The Pacific and Indian Oceans Shipping Working Group met at the Devonport Naval Base in Auckland last week and included representatives from 12 countries.
Royal New Zealand Navy Captain, Phil O'Connell, told Radio Australia's Pacific Beat that while piracy is not a factor in the Pacific like it is in the Indian Ocean, navies must work together to ensure trade routes stay safe.
"Our interest at the end of the day is unimpeded maritime trade in the best interest of our economies in our own member states," Mr O'Connell said.
"Our immediate neighbours around don't have the resources that we [New Zealand and Australia] do to maintain the sea lines of communication.
"The economic wellbeing of our Pacific island neighbours is also of importance to us."
Mr O'Connell said although piracy has been around for a long time in the Indian Ocean, the threat of piracy or sea robbery in the Pacific is "relatively benign".
"These things could always happen, but at this point in time its highly unlikely that its going to happen tomorrow."
Singapore has also made efforts toward negating threats to shipping, with the establishment in 2009 of the Information Fusion Centre.

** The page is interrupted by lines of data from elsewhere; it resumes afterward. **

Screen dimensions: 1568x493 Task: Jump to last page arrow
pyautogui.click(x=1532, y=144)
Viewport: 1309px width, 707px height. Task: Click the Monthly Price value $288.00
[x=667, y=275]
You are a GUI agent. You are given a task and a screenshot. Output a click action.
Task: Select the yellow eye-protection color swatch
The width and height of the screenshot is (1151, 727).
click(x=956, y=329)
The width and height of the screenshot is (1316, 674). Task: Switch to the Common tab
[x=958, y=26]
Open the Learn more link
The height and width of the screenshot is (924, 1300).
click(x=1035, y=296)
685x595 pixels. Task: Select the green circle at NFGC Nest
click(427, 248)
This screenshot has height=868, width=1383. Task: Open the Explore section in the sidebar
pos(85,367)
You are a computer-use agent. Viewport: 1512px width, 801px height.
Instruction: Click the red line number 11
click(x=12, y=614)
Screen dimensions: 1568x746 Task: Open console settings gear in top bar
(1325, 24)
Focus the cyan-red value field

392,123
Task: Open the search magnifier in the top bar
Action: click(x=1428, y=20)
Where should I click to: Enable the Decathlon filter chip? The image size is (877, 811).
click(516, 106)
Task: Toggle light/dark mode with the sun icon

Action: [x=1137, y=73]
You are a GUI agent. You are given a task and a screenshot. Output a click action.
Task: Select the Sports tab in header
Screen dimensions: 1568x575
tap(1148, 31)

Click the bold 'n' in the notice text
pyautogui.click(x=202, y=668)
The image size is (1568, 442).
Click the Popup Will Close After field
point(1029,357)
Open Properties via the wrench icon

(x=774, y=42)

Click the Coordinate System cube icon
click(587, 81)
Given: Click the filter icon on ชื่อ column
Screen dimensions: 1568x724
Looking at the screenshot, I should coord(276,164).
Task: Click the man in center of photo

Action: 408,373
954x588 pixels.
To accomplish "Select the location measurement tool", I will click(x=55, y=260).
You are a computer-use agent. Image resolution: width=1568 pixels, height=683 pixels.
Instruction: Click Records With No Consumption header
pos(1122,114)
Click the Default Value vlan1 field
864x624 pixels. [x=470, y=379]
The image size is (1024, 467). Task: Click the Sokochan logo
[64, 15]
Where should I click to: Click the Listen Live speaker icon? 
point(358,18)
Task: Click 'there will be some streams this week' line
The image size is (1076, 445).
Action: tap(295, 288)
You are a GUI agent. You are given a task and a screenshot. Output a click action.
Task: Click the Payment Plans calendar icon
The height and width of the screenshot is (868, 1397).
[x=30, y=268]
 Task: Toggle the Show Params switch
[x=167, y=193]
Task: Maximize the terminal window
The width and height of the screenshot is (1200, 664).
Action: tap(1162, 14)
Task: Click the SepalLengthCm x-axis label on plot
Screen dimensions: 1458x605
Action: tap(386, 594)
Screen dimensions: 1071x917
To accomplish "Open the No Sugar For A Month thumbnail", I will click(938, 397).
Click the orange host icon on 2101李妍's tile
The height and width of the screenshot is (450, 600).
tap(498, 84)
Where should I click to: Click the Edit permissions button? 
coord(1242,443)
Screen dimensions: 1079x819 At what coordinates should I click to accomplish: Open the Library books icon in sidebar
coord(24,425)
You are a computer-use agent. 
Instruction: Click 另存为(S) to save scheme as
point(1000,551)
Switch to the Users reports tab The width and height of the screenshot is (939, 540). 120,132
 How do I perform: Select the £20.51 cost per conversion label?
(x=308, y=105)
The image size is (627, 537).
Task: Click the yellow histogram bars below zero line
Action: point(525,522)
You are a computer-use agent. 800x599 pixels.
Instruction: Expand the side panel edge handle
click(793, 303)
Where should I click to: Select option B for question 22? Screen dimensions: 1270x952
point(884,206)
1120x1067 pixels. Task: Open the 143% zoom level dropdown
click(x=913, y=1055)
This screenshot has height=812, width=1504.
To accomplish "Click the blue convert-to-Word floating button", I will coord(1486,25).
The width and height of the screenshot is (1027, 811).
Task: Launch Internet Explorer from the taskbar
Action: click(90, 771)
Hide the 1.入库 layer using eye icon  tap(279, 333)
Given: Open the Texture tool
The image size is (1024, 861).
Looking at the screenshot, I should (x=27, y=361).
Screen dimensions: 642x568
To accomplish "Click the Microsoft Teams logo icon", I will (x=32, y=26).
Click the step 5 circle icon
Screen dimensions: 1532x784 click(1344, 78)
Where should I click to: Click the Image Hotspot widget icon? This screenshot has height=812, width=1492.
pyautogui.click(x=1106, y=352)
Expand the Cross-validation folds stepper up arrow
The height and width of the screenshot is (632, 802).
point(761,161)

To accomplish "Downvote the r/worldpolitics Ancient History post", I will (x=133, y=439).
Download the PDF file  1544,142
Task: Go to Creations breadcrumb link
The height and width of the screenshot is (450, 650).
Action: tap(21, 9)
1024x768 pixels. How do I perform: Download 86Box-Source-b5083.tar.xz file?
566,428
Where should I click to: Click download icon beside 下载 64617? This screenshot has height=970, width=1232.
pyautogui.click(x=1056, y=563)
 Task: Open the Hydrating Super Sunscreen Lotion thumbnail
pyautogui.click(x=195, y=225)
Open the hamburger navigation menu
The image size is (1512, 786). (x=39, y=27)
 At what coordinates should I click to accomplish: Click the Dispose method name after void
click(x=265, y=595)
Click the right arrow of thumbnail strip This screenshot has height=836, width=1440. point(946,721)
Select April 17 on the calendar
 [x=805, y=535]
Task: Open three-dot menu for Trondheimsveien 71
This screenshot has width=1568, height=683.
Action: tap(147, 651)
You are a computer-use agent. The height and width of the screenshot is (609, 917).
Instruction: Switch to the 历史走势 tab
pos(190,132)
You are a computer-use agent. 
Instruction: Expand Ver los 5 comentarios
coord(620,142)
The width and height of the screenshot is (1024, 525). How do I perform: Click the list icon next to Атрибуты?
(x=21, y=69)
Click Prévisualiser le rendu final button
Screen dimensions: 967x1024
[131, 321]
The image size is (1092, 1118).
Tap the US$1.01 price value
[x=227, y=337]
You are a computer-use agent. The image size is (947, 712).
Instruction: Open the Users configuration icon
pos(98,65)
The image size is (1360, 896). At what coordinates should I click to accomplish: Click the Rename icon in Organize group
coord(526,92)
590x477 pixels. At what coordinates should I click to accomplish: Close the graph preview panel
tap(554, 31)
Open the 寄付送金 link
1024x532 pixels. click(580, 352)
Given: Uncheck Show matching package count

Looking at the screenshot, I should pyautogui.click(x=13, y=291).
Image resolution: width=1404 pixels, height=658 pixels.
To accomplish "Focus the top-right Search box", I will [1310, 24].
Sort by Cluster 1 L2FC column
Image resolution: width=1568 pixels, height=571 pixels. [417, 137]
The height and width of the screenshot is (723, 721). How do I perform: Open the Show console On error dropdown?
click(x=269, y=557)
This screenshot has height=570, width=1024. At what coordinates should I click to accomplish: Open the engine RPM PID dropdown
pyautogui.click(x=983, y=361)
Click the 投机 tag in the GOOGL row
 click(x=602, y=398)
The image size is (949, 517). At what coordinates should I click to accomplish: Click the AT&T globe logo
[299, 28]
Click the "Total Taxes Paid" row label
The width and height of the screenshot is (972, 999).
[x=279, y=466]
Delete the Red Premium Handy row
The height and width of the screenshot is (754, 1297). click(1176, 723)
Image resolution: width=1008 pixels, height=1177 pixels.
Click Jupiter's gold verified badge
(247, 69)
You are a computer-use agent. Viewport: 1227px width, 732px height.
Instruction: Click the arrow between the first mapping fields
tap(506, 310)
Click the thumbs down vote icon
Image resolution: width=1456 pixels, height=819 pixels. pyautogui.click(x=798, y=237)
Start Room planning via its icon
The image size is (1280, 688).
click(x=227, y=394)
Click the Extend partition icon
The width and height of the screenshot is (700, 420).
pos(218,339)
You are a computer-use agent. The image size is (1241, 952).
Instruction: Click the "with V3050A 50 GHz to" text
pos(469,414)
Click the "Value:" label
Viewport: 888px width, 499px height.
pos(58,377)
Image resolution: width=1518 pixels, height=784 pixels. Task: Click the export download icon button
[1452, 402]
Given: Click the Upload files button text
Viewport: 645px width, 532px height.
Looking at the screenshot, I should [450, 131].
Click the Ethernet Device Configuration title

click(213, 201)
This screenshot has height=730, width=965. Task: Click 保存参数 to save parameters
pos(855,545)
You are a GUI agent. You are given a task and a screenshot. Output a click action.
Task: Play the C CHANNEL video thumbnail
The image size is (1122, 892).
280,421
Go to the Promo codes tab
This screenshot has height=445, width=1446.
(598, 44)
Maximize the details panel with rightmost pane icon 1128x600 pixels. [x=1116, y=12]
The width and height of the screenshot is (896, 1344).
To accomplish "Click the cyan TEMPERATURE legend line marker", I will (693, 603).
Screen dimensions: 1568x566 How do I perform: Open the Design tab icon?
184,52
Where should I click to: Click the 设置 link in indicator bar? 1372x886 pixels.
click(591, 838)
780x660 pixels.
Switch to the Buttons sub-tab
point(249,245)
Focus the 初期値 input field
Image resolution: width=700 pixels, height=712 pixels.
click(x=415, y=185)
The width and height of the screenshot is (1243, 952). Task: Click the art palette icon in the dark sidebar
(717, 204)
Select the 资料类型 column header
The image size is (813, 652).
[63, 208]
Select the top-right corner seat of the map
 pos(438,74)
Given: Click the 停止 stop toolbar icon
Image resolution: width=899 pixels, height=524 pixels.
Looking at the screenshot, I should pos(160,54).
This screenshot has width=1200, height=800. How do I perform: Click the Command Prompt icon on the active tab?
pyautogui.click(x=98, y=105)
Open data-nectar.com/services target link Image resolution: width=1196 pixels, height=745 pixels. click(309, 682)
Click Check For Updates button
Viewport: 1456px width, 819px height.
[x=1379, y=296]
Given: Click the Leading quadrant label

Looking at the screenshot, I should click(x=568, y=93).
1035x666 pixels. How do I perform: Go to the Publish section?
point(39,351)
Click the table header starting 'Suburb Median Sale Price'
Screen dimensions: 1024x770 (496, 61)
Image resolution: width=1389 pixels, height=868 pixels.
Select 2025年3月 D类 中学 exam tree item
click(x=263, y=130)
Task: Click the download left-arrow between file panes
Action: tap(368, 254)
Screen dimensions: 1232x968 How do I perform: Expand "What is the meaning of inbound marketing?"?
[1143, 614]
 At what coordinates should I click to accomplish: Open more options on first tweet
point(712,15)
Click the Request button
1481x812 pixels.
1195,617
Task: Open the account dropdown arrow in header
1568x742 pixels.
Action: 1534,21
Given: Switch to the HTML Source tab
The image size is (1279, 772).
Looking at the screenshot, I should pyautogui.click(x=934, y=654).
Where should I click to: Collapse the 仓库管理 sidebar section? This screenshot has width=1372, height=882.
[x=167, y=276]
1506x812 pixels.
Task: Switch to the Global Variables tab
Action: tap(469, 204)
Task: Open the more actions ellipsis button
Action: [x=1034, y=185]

Both Australia and New Zealand provide a naval liaison officer to the Centre, who work together to share information about potential threats to shipping.
Mr O'Connell said the navies of the Pacific all have the same objective.
"It's about working together collectively and developing a set of protocols and procedures that, should we need to use them, we can pull them out of the draw and turn them on," he said.